Avaliando a decisão do Banco Central de elevar a Selic – 19/09/2024 – Bráulio Borges


O Banco Central decidiu em sua última reunião elevar a Selic para 10,75% ao ano, sinalizando que várias novas altas estão a caminho. Isso porque a projeção para a inflação no primeiro trimestre de 2026 –atual horizonte relevante da política monetária— está em 3,5%, acima da meta de 3,0%.

Uma das principais justificativas para isso foram as surpresas com a atividade: no começo de 2024, a expectativa de consenso para a alta do PIB era de 1,6% e agora está perto de 3%. Isso, por sua vez, levou a “… uma reavaliação do hiato para o campo positivo”.

A economia brasileira vinha operando com excesso de ociosidade produtiva —ou seja, hiato negativo— desde o final de 2015 até o começo deste ano, atingindo uma situação próxima do pleno-emprego (isto é, hiato em torno de zero) somente agora, em meados de 2024.
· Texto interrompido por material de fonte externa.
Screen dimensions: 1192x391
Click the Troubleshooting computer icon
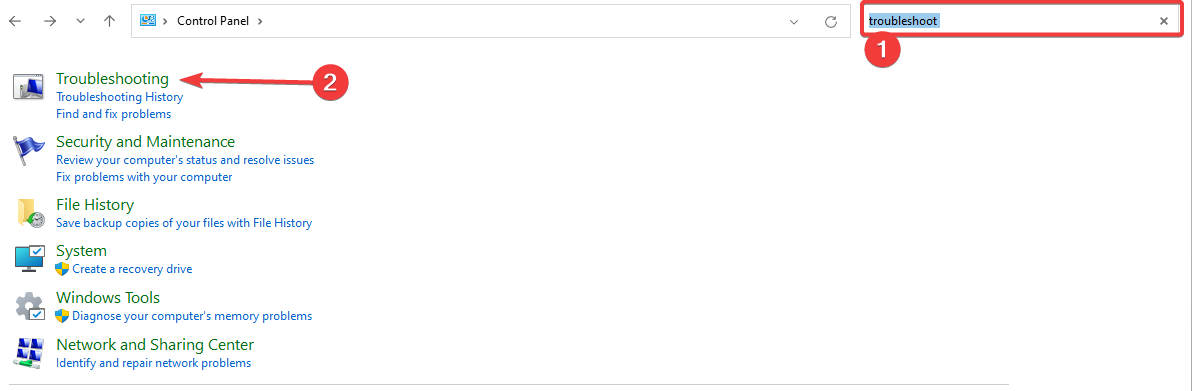[x=29, y=87]
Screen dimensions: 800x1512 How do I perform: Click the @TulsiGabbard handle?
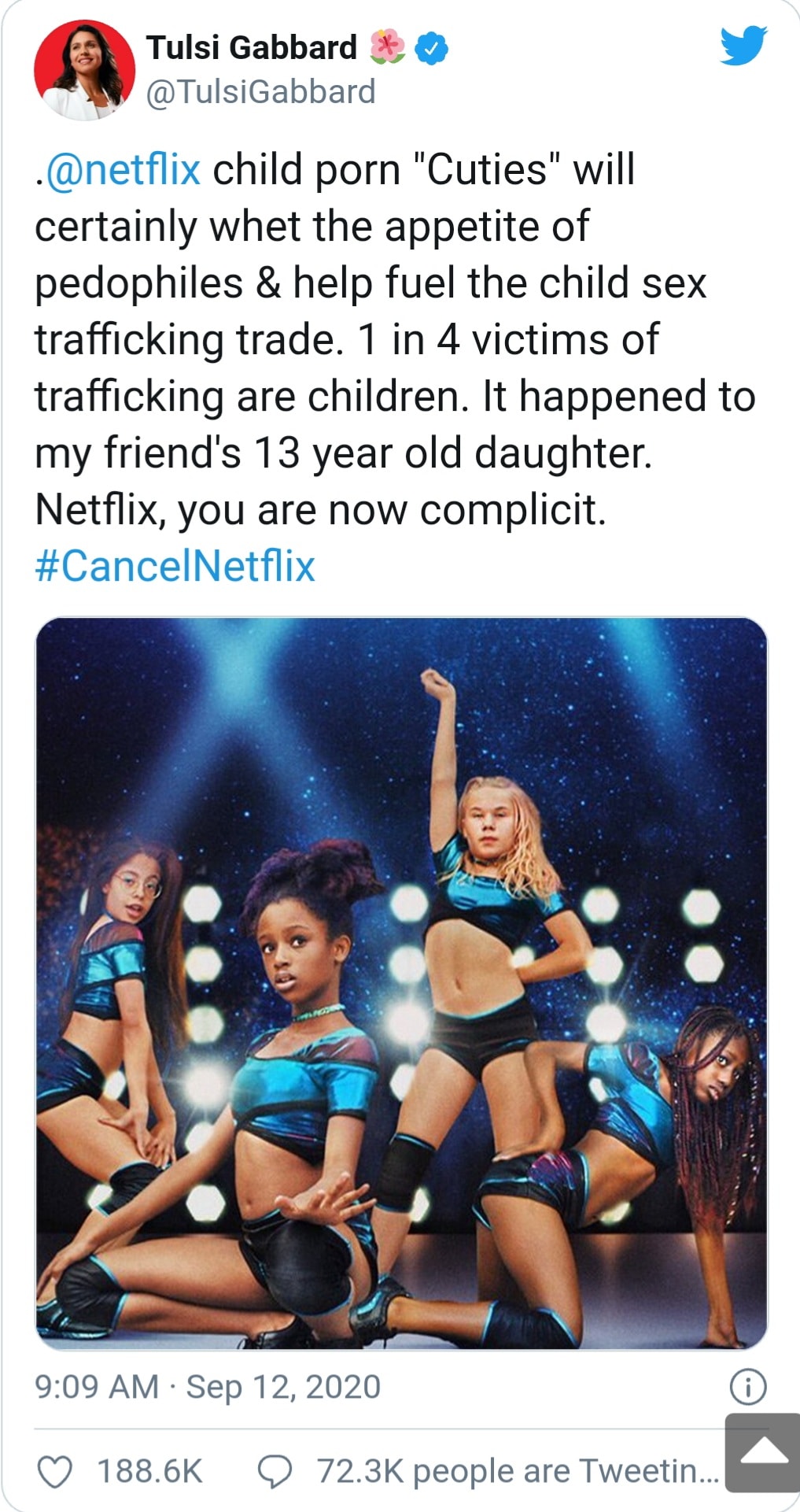pyautogui.click(x=260, y=92)
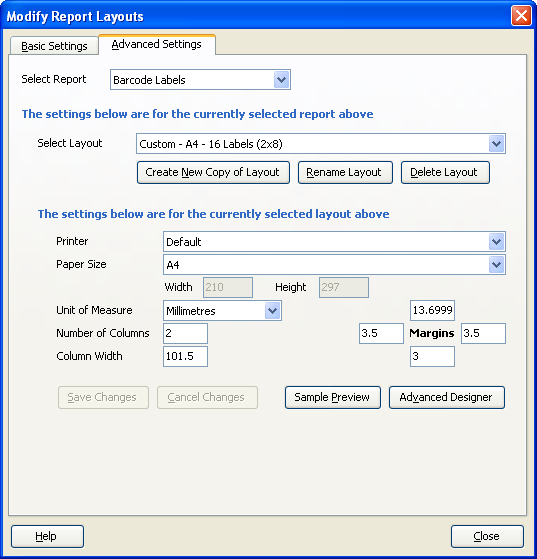Expand the Paper Size dropdown arrow
The height and width of the screenshot is (559, 537).
click(x=496, y=265)
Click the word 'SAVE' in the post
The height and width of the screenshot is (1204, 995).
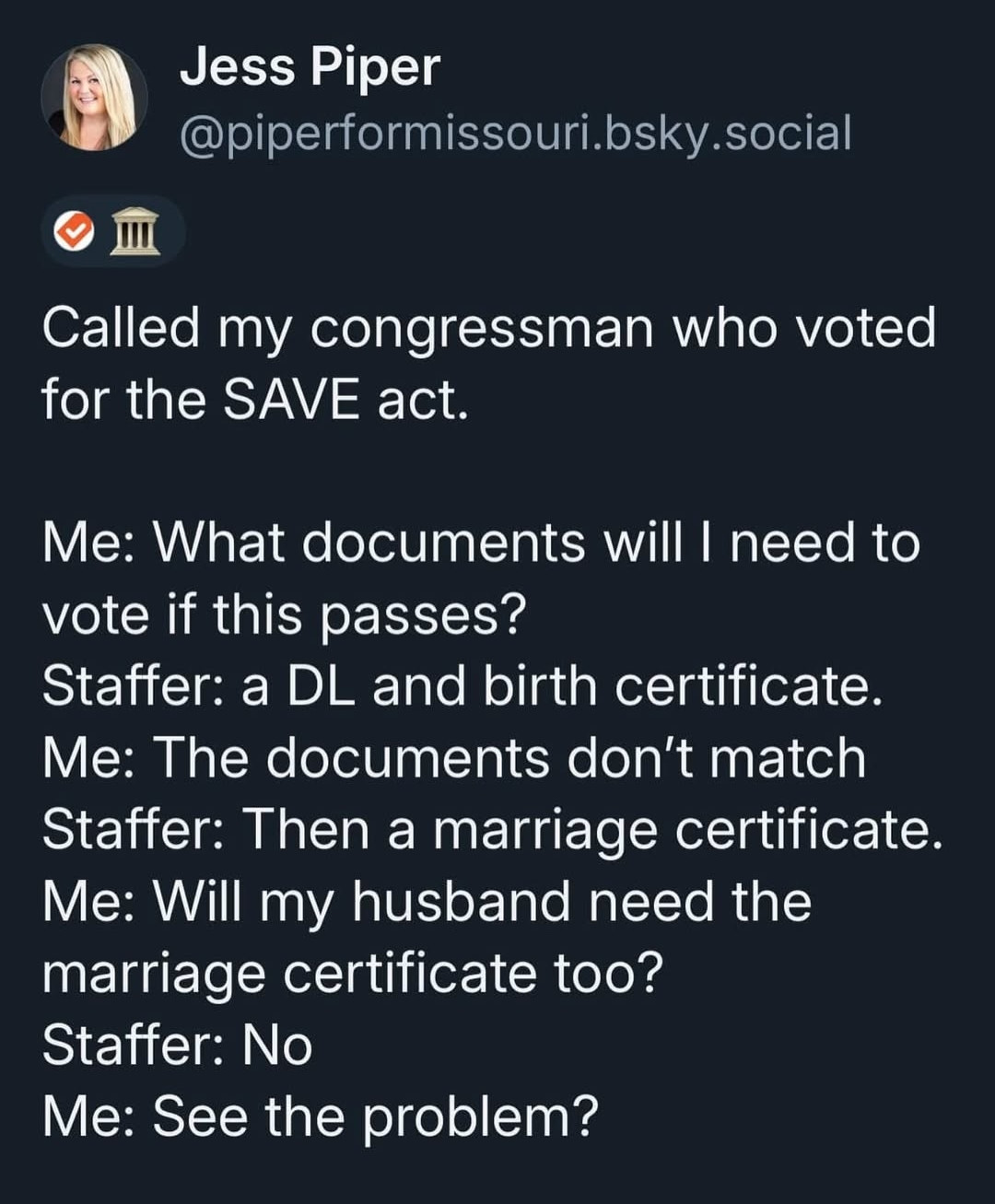pos(291,401)
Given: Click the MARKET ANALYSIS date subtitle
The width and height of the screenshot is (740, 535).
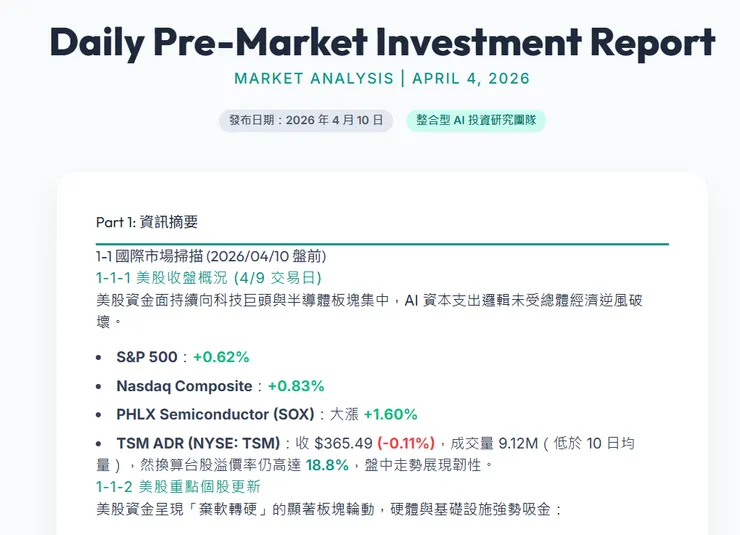Looking at the screenshot, I should 382,78.
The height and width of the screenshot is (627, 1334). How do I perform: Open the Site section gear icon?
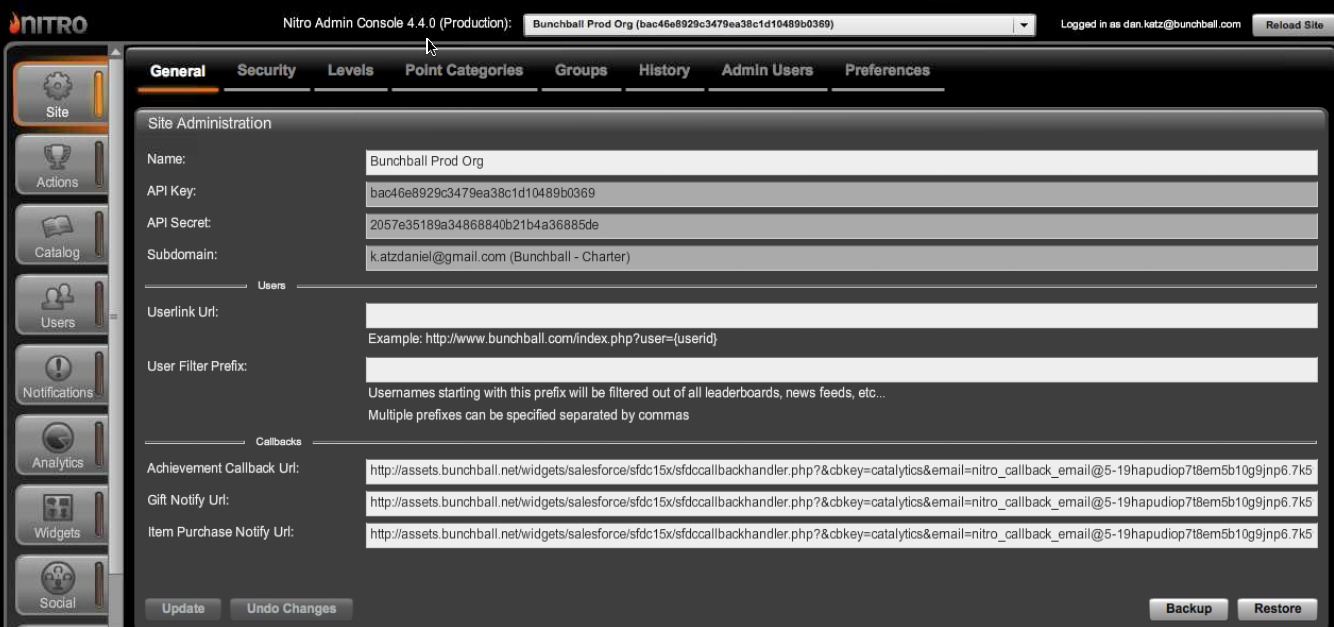point(57,88)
Quando o hiato do produto é negativo, ele exerce impacto desinflacionário (e vice-versa). Mas não é somente a atividade econômica que afeta a inflação, há vários outros condicionantes. Em 2023, o IPCA subiu 4,6% —acima da meta, de 3,25%—, mas a majoração de tributos, especialmente sobre combustíveis, explicou 1,3 ponto percentual dessa alta.

Em 2024, não fossem: i) o reajuste dos tributos sobre os cigarros, congelados desde 2016 (+ 0,2 p.p.); ii) a mudança de bandeiras tarifárias na energia elétrica, de verde para amarela ou vermelha, reflexo da seca (+ 0,1 a + 0,3 p.p.); iii) a expressiva e inesperada depreciação cambial de cerca de 10% de abril para cá (+ 0,7 p.p.); iv) os impactos do El Niño sobre a inflação de alimentos (cerca de + 0,4 p.p.), a alta do IPCA, atualmente projetada em 4,4%, estaria bem perto da meta de 3%.

Mas isso “está no retrovisor” e a política monetária deve olhar para a frente. Partindo de um quadro de pleno-emprego agora, caso a economia mantenha o ritmo da primeira metade deste ano (5% a.a. em termos anualizados), de fato teríamos uma situação de superaquecimento, já que a alta do PIB potencial está em torno de 2% a.a. atualmente.

É razoável extrapolar o ritmo do PIB no primeiro semestre para o restante do ano e para 2025/26? Eu avalio que não, uma vez que os principais fatores por detrás da alta de 3% a.a. em 2022-24 –forte elevação dos gastos públicos dos três níveis de governo e da renda de commodities— deverão perder bastante fôlego daqui em diante. E, mesmo antes de subir, a Selic já estava em terreno razoavelmente desestimulativo (isto é, acima do juro neutro, em torno de 9% a.a. hoje).

Além de não deixar claro o que espera do comportamento dos fatores citados acima, o BC adotou premissas bastante questionáveis para a taxa de câmbio (R$/US$ em 5,60 agora, chegando a pouco mais de 5,70 em 2026 –diante dos 5,30 esperados pelo consenso nesse horizonte), ignorando o impacto do aumento esperado do diferencial de juros entre o Brasil e os EUA (na terra do tio Sam, o juro deverá cair 1 p.p. até o final deste ano e outro 1 p.p. ao longo de 2025). Com um R$/US$ em torno de 5,30 a 5,40, a projeção de inflação do BC seria 0,4 p.p. menor.